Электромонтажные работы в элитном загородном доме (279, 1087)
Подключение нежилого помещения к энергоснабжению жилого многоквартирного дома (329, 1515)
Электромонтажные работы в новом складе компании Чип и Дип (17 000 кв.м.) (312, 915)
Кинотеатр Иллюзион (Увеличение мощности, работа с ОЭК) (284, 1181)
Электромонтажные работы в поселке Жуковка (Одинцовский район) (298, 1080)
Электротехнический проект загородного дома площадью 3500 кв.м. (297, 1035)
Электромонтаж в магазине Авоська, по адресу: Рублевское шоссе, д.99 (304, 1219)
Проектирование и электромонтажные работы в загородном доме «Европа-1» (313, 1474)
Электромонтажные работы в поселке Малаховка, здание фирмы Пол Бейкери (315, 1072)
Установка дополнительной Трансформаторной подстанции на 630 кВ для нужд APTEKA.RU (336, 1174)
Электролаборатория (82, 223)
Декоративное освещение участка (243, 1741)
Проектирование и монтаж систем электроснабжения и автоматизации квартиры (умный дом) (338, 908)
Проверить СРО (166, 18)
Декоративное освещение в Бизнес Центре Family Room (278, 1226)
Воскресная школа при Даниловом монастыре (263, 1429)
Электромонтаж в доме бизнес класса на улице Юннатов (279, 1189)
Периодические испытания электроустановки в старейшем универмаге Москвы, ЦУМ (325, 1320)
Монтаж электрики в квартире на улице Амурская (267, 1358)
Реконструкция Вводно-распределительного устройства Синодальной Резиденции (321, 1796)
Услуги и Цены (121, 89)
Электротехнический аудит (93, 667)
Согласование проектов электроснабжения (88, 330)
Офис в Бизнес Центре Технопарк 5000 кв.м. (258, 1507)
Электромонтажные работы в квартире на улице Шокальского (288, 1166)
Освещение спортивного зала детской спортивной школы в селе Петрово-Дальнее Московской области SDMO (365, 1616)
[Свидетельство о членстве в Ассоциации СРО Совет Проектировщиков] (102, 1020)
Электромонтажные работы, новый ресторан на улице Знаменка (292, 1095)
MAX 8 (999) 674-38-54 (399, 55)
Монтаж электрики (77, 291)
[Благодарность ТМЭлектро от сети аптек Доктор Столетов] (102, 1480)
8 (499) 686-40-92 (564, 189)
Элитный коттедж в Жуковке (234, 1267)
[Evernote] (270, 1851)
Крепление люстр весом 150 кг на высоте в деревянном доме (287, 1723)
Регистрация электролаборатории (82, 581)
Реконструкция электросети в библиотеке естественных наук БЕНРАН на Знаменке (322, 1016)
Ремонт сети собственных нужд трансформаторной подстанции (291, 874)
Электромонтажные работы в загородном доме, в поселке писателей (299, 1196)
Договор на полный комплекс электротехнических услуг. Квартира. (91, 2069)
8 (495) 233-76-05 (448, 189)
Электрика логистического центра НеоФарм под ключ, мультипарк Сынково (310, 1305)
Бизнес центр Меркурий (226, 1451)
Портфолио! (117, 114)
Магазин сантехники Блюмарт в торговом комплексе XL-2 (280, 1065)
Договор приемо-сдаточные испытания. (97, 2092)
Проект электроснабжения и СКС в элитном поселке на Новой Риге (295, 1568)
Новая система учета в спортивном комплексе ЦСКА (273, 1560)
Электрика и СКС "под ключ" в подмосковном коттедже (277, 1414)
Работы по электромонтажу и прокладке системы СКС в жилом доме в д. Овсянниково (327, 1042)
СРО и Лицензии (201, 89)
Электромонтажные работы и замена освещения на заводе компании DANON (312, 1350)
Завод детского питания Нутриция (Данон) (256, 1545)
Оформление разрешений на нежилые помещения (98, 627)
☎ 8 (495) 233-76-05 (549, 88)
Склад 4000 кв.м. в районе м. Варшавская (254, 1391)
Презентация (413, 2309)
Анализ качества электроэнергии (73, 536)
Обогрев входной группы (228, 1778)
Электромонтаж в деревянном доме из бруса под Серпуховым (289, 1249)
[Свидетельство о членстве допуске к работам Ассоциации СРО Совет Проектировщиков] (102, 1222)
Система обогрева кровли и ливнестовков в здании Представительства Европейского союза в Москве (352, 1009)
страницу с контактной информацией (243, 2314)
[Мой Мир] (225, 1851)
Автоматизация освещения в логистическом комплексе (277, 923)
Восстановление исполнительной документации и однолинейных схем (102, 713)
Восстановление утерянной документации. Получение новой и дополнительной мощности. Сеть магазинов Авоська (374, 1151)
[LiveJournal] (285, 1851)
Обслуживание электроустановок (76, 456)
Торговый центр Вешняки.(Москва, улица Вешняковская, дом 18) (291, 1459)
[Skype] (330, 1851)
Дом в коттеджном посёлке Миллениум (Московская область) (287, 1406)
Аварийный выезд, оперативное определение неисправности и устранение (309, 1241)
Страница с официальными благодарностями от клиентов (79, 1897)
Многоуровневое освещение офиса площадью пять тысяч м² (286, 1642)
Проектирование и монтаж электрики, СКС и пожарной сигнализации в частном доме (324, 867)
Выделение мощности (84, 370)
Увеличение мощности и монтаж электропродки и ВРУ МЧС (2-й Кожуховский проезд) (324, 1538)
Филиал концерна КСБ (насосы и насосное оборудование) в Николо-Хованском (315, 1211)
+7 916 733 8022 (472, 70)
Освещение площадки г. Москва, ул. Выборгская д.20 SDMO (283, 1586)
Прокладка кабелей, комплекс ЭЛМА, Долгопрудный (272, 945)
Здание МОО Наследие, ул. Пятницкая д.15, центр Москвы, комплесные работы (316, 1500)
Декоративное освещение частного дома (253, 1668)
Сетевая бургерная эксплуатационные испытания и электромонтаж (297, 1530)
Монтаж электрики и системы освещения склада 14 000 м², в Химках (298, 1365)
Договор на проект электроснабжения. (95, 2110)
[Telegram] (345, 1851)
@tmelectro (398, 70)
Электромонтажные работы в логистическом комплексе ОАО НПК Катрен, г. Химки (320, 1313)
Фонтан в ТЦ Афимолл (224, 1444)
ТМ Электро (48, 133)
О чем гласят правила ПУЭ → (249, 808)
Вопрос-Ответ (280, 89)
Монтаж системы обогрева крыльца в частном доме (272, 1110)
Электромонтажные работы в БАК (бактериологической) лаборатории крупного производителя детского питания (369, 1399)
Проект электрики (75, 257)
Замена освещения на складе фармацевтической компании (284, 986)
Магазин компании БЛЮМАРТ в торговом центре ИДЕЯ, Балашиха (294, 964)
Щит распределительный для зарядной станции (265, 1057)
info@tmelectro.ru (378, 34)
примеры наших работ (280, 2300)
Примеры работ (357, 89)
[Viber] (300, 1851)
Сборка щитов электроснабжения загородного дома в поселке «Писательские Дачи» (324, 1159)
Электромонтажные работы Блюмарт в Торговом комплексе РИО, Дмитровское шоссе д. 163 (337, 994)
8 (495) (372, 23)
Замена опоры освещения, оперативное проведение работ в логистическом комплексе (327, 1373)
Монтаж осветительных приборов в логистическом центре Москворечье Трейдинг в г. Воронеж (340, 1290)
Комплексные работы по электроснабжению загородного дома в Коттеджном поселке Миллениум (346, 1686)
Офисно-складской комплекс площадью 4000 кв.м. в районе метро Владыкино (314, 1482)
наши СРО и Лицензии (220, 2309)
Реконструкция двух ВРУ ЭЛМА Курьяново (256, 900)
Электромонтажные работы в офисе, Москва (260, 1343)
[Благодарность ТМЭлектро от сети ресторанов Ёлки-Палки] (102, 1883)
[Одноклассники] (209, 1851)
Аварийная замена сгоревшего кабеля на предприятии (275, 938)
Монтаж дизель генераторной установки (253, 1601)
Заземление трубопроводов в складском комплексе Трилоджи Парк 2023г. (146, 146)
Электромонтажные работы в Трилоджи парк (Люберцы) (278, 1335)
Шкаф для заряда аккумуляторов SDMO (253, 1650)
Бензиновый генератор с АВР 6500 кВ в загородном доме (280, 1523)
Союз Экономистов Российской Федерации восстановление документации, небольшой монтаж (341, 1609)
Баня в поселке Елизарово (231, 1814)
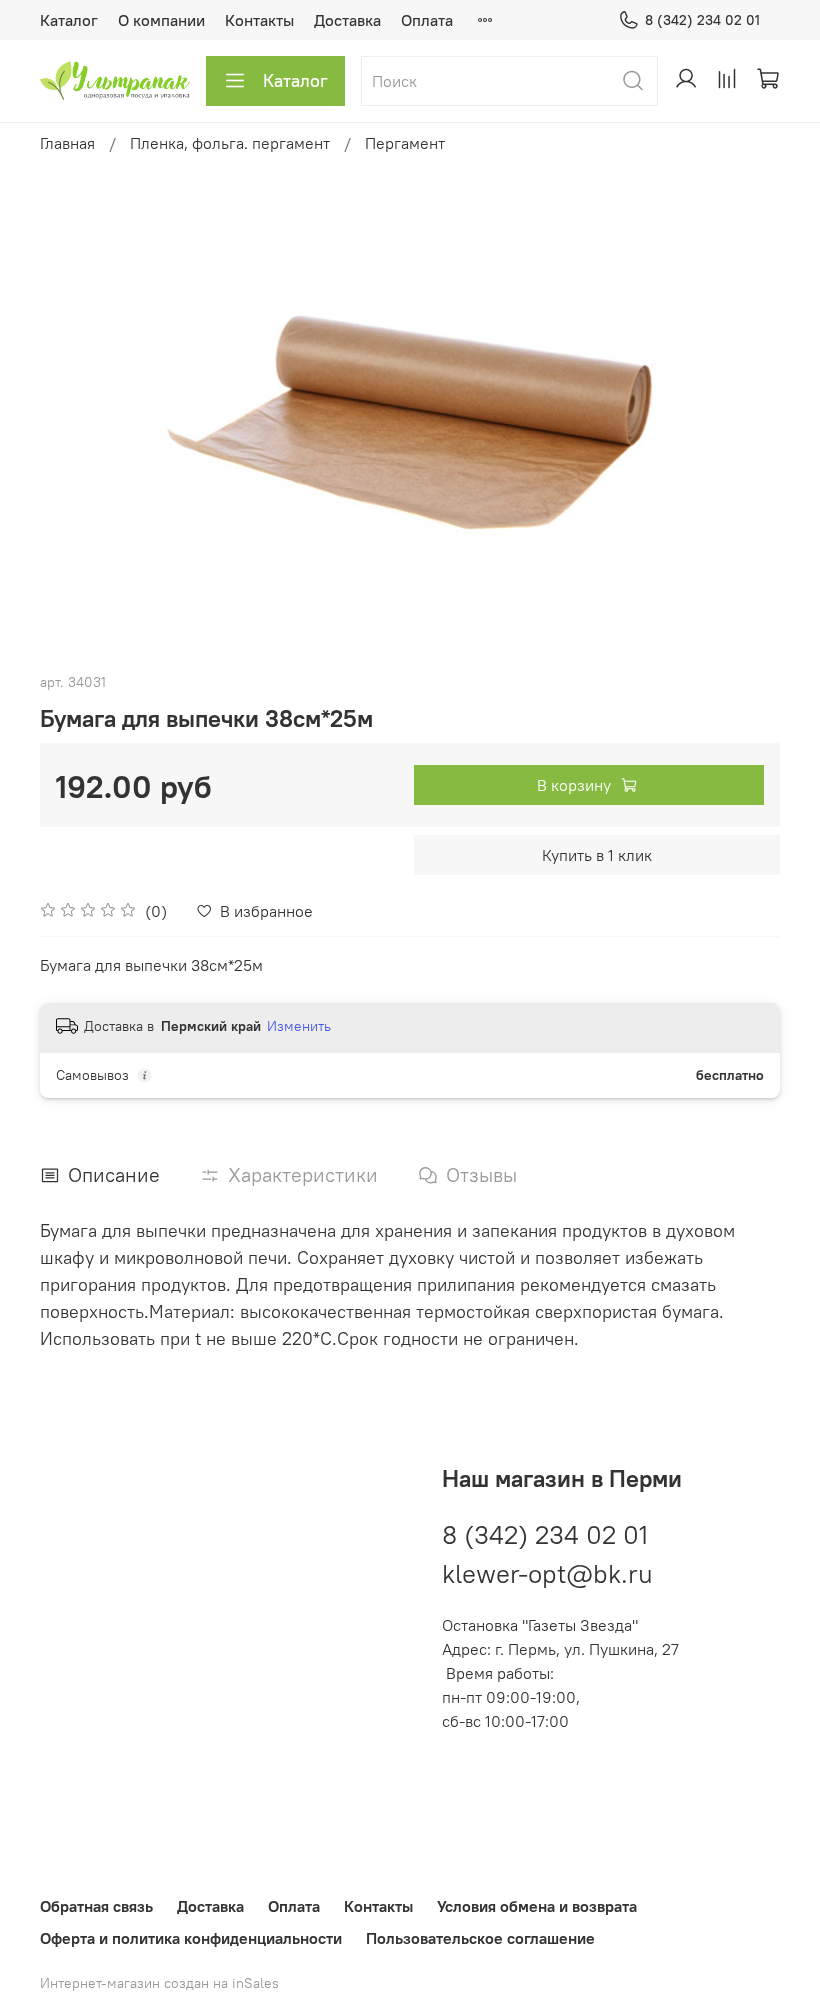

_TASK STATEMENT_. In the answer, the lines from the first line of the data above through the line containing "Электротехнический проект загородного" must appear exactly as written, with nothing else.

_ANSWER TO THE EXERCISE_.
Электромонтажные работы в элитном загородном доме (279, 1087)
Подключение нежилого помещения к энергоснабжению жилого многоквартирного дома (329, 1515)
Электромонтажные работы в новом складе компании Чип и Дип (17 000 кв.м.) (312, 915)
Кинотеатр Иллюзион (Увеличение мощности, работа с ОЭК) (284, 1181)
Электромонтажные работы в поселке Жуковка (Одинцовский район) (298, 1080)
Электротехнический проект загородного дома площадью 3500 кв.м. (297, 1035)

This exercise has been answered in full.